* [Text segment]
============================================================

But things didn’t go downhill at this year’s Oscars that fast. The hits kept coming from there: Mahershala Ali for his turn as the pianist Dr. Don Shirley in Green Book, Spiderman: Into the Spiderverse—centered on the young Afro-latino superhero Miles Morales, a new generation of Spiderman—for best animated feature; an animated short winner by a Chinese-Canadian woman (“Bao”); a documentary short winner about menstrual equality in India (Period. End of Sentence).

It was a night that saw a production from Mexico win best foreign film for the first time ever—for Roma, starring the Mixtec actress Yalitza Aparicio, the first indigenous woman to be nominated for best actress. That same movie made Alfonso Cuarón the second Mexican director in the last ten years to win his second best director trophy—a win that gave the director a chance to shout out the 70 million domestic workers of the world. “As artists, it is our job to look where others don’t,” said Cuarón, accepting his award.

Sunday night saw Ruth Carter and Hannah Beachler become the first black women to win in their respective categories of best costume design and best production design; they are two of only three black women in the history of the Oscars to win for categories other than acting. And it was the night that finally saw the great American auteur Spike Lee win his first competitive Academy Award. The fifth time was the charm.

I’m guessing, though, that we’ll mostly remember Sunday as the night when despite not having anywhere near the most nominations, or a best director nod, or the momentum of some of its competitors, Peter Farrelly’s warm, fuzzy, and somewhat controversy-ridden Green Book beat what seemed to be diminishing odds to take the top trophy. Is it fair to the other winners that this is how history will be written? Well, history isn’t fair.

And maybe we should have seen this win coming, somewhere around the time of perhaps the night’s biggest bit of irony: when Lee’s BlacKkKlansman and Farrelly’s Green Book—films that feel representative of two ideologically opposite strands of black representation in Hollywood—won back-to-back Oscars for adapted and original screenplay. “Let’s do the right thing!” said Lee, nodding to his criminally snubbed 1989 film. “You know I had to get that in there.” For Lee, the award couldn’t have felt more like a culmination of his career—though, technically, the Governors Award he received from the Academy in 2015 ought to have taken care of that.

Something about those two wins in particular feels too neatly representative of the Oscars as a whole, an institution that feels caught between old and new ways of thinking about movies and the culture that they’re born into. It’s always tempting to narrativize the cultural meaning of the best-picture winner, to say nothing of the sum of the accomplishments and breakthroughs advanced in every other category. I do it; everyone who treats the Oscars like the Super Bowl of entertainment does it. It’s part of the pageant. What can be said about the Oscars this year—what made the show valuable, even for someone like me, who verges on cynical—is that one way or another, the winner was going to seem to “mean” something.

============================================================

* [Data extracts]
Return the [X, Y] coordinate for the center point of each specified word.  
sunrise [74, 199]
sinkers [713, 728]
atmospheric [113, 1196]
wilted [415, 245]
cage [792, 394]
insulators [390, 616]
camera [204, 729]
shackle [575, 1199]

============================================================

* [Assigned task] Copy the Oscars text word for word from "Sunday night saw" to "history isn’t fair.".

* [Result of the task]
Sunday night saw Ruth Carter and Hannah Beachler become the first black women to win in their respective categories of best costume design and best production design; they are two of only three black women in the history of the Oscars to win for categories other than acting. And it was the night that finally saw the great American auteur Spike Lee win his first competitive Academy Award. The fifth time was the charm.

I’m guessing, though, that we’ll mostly remember Sunday as the night when despite not having anywhere near the most nominations, or a best director nod, or the momentum of some of its competitors, Peter Farrelly’s warm, fuzzy, and somewhat controversy-ridden Green Book beat what seemed to be diminishing odds to take the top trophy. Is it fair to the other winners that this is how history will be written? Well, history isn’t fair.